Better Understanding Sickle Cell Patients’ Health-Related Quality of Life

Scientific breakthroughs in detecting and treating rare diseases are expanding life expectancies for individuals in unprecedented ways. Our researchers developed a Sickle Cell Disease Patient-Reported Outcome measurement system called ASCQ-Me that helps bridge the gaps in understanding about adult patients’ experiences and long-term needs.

What Is the Value of Patient-Reported Outcomes?

As the infographic below shows, the U.S. spends more on health care compared to other industrialized nations, despite Americans having poor health outcomes. Patient-reported outcomes measure patients’ direct experiences of their health condition and health care. In this video, San Keller explains the value of such outcomes in promoting public health and improving the quality of health care. 

Patient-Centered Measurement

Patient-centered measurement involves partnering with patients in a meaningful way to decide what we measure, how we measure it, and how we report and use the results of measurement.
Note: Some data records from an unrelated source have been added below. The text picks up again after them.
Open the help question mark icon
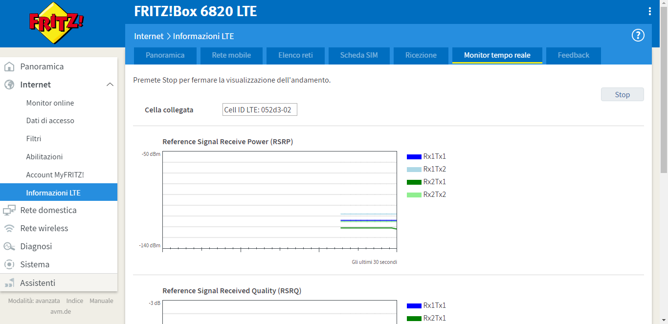This screenshot has height=324, width=668. click(x=638, y=35)
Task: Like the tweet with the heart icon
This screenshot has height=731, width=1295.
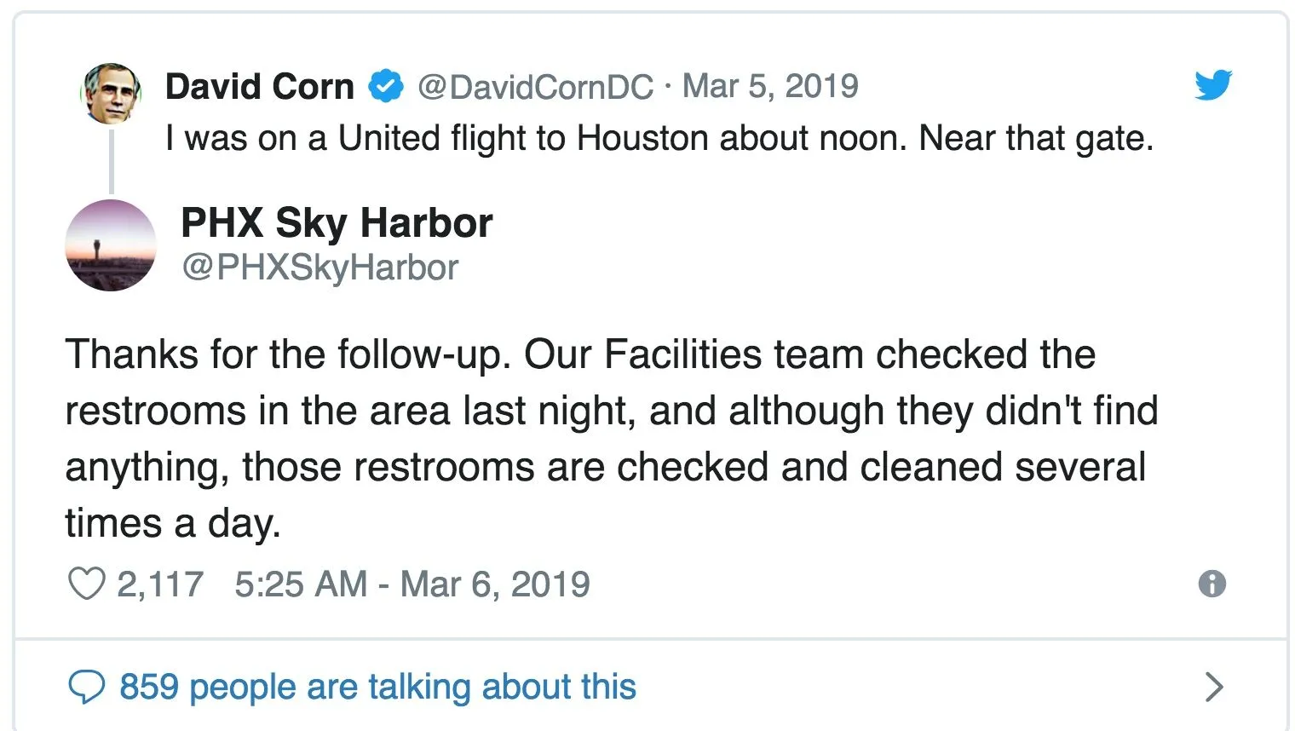Action: (86, 584)
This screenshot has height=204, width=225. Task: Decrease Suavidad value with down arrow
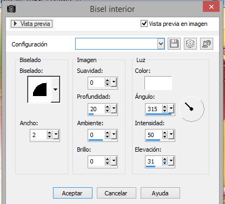(x=108, y=85)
Five Principles to Guide Patient-Centered Measurement

AIR's Center for Patient and Consumer Engagement developed these principles to inform a vision of health care measurement that reflects what patients say they need and want. The principles are:

• Patient-driven - Patients’ goals, preferences, and priorities drive what is measured and how performance is assessed.
• Holistic - Measurement recognizes that patients are whole people and considers their circumstances, life and health histories, and experiences within and outside of the health care system.
• Transparent - Patients have access to the same data as other stakeholders and understand how data are used to inform decision-making around care practices and policies.
• Comprehensible & Timely - Patients and other stakeholders get timely, easy-to-understand data to inform decision-making and quality improvement.
• Co-created - Patients are equal partners in measure development and have decision-making authority about how data are collected, reported, and used.
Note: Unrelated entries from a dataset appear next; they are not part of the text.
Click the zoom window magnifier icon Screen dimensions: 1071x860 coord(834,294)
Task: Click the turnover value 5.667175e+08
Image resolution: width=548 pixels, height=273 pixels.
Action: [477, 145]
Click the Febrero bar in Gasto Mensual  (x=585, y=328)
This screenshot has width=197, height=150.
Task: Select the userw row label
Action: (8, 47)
Describing the Quality of Cancer Care from the Patient’s Point of View

The CAHPS® Cancer Care Survey is the first Consumer Assessment of Healthcare Providers and Systems (CAHPS) Survey designed for a specific illness. Created by AIR and the Mayo Clinic, it assesses the experiences of adults receiving cancer treatment in outpatient and inpatient settings, including independent community oncology practices, cancer centers at community hospitals and cancer centers at academic medical centers (including those designated as comprehensive cancer centers by the National Cancer Institute (NCI)). The survey’s three instruments, available in English and Spanish, correspond to the major treatment modalities: radiation oncology, medical oncology, and cancer surgery. They build on the CAHPS Clinician & Group Survey to capture cancer care features that are important to patients and for which patients are the best source of information.

The survey is used to improve the patient-centered focus of cancer centers, oncology practices, hospitals, and health systems. Results can also inform decisions made by providers, patients and their families; accrediting organizations, and payers.

Measuring the Quality of Care Coordination in Primary Care

With funding from the Agency for Healthcare Research and Quality (AHRQ) AIR led a team of researchers to develop a measure of coordination of care for adults in primary care settings.  The Care Coordination Quality Measure for Primary Care (CCQM-PC), based on CAHPS methodology, can be used as a quality improvement, accountability, and research tool.